▶ Recorded data
• • • •

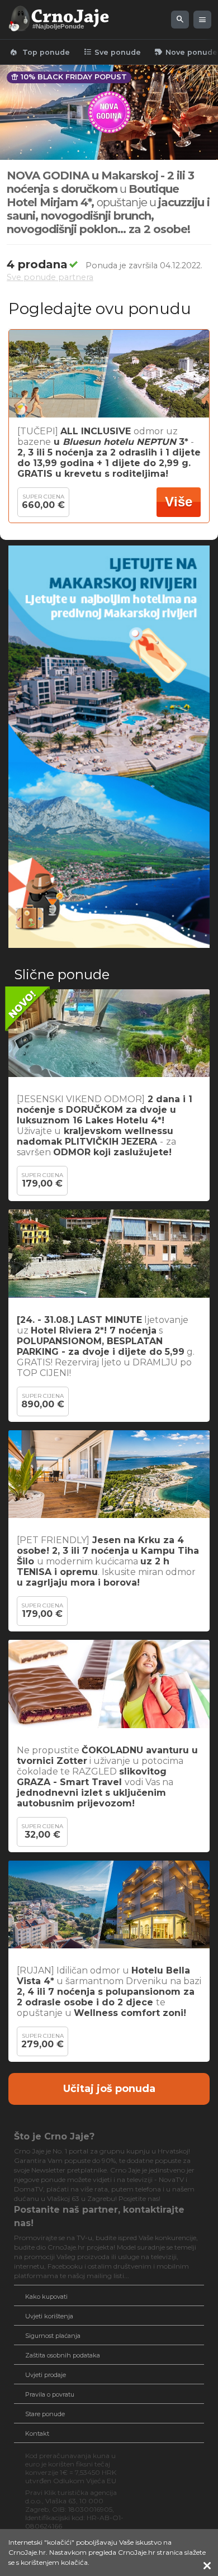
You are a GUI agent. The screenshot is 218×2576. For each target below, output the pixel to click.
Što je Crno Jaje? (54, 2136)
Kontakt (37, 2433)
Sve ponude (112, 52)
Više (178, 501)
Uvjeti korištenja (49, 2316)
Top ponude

• • • •

Write all the lines above out again exactly, minus the images.

▶ Result below
You are a GUI agent. The screenshot is 218×2576. For each target below, output the pixel to click.
Što je Crno Jaje? (54, 2136)
Kontakt (37, 2433)
Sve ponude (112, 52)
Više (178, 501)
Uvjeti korištenja (49, 2316)
Top ponude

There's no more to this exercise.